Click here to download the slideshow from the 2009 production of Aulularia.
Titus Maccius Plautus (c. 254-184 B.C.) composed over 100 comedies in Latin, adapting them from Greek originals. The play on which he based his Aulularia (“The Pot of Gold”) has not survived. Molière’s 17th-century L’Avare (“The Miser”) is the most famous of the later comedies inspired by the Aulularia.
Like all classical drama, the Aulularia is written in verse, and certain sections are meant to be sung by the actors. We have set five of these lyrical passages to music. In ancient times accompaniment would have been provided by an aulos, a double-reed instrument similar to an oboe.
Although the characters in the Aulularia speak Latin, nearly everything else about them is Greek: they have Greek names, Greek clothing, and Greek customs. The action takes place on a residential street in Athens.
All of Plautus’ actors were men or boys, and they wore masks. The Aulularia would have been performed without intermission, as we too perform it.
Prologue: The Lar (guardian god of the household) tells the audience about Euclio, a poor, stingy man who lives alone except for an old housekeeper named Staphyla and Euclio’s daughter Phaedria, nicknamed Aula (“Pot”). Euclio has no idea that Phaedria is pregnant and about to give birth. He has just discovered a pot filled with gold and is frantic that someone may steal it from him. The Lar assures us that the pot of gold will eventually enable Phaedria to marry Lyconides, the young man who loves her and has fathered her baby.

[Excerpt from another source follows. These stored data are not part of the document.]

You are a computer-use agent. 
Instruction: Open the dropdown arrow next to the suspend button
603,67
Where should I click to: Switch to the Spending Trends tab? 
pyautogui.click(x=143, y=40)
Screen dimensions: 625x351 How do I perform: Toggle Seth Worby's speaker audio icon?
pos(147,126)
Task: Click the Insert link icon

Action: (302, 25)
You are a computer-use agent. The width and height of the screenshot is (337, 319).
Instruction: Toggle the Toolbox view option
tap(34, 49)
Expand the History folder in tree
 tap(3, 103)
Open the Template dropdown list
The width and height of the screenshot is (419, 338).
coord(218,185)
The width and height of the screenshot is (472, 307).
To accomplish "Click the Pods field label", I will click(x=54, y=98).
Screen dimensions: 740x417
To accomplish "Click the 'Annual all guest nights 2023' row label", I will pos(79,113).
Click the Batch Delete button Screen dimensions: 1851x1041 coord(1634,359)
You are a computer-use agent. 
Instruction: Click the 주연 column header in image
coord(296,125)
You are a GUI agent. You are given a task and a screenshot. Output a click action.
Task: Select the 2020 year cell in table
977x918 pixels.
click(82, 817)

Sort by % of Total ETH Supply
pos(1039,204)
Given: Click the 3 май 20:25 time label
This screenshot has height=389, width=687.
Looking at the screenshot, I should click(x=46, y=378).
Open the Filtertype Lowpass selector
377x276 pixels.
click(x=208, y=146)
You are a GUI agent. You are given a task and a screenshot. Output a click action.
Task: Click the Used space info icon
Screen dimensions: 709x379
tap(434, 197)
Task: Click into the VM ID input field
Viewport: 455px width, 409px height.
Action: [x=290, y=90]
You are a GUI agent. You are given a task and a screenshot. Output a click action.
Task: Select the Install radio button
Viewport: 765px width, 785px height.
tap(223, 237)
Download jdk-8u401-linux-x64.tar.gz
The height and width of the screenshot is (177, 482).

Scenes 1-2: Euclio drives Staphyla out of the house, suspecting that she is after his pot of gold–when, in fact, no one except Euclio even knows that it exists. He then leaves for the marketplace, where there is to be a free handout.
Scenes 3-5: Eunomia has come to visit her bachelor brother Megadorus, Euclio’s rich neighbor. She advises him to get a wife (Song #1). Reluctant at first, he soon relents and decides to ask Euclio for his daughter’s hand in marriage, not knowing that she is pregnant. As Eunomia departs, Euclio shows up and is persuaded to accept Megadorus’ proposal. Megadorus volunteers to pay for two wedding feasts, one in his house and one in Euclio’s; he takes his slave Strobilus with him to the marketplace to help him hire cooks and buy food. Euclio, after giving directions to Staphyla, leaves to go shopping himself.
Scenes 6-15: Strobilus leads back from the market four silly cooks. After lamenting their bad reputation as crooks (Song #2), the cooks enter Euclio’s and Megadorus’ houses. Euclio, returning to find his home filled with commotion, chases everyone out, sure that his gold has been stolen. Finding it still safe, he lets the cooks continue with their work while he carries the pot with him under his cloak.
Scenes 16-18: Megadorus comes on stage, reflecting on the wisdom of marrying a poor girl with no dowry (Song #3). Euclio, overhearing the song, is pleased with its sentiments but still suspect Megadorus of wanting to marry his daughter only to get at his gold. Megadorus leaves to prepare for the wedding as Euclio goes into the shrine of Fides (“Trust” or “Faith”) to hide his pot there. Lyconides’ slave Pythodicus now appears, having been sent by his master to spy out the situation. He boasts about his perfect behavior (Song #4).
Scenes 19-23: Euclio, talking to himself about his gold as he leaves the shrine, is overheard by Pythodicus. As soon as Euclio enters his house, the slave rushes into the shrine to steal the pot. At that moment the sound of a bleating sheep sends Euclio running back into the shrine to check on the gold. Finding Pythodicus there, he drives him outand interrogates him, finally letting him go when he sees that the slave is empty-handed. He decides to hide the pot in a remote grove; as he exits, he is followed secretly by Pythodicus.
Scenes 24-28: Lyconides and his mother Eunomia arrive at Megadorus’ house. Eunomia, having learned the truth from her son, goes inside with Lyconides to convince her brother to abandon his wedding plans. Pythodicus joyfully runs by with the pot he has pilfered; after him comes Euclio, bemoaning the loss of his gold (Song #5). Lyconides now confesses to Euclio and reports that Phaedria has had a baby. As Euclio races inside his house to confirm this, Pythodicus returns, having hidden the pot in his master’s house. He brags to Lyconides about the theft and asks whether he can buy his freedom with the stolen gold; outraged, Lyconides orders him to give the pot back to Euclio. At this point the text breaks off. In our production the Lar will deliver an epilogue reconstructing the lost ending of the play, and everyone will, of course, live happily ever after.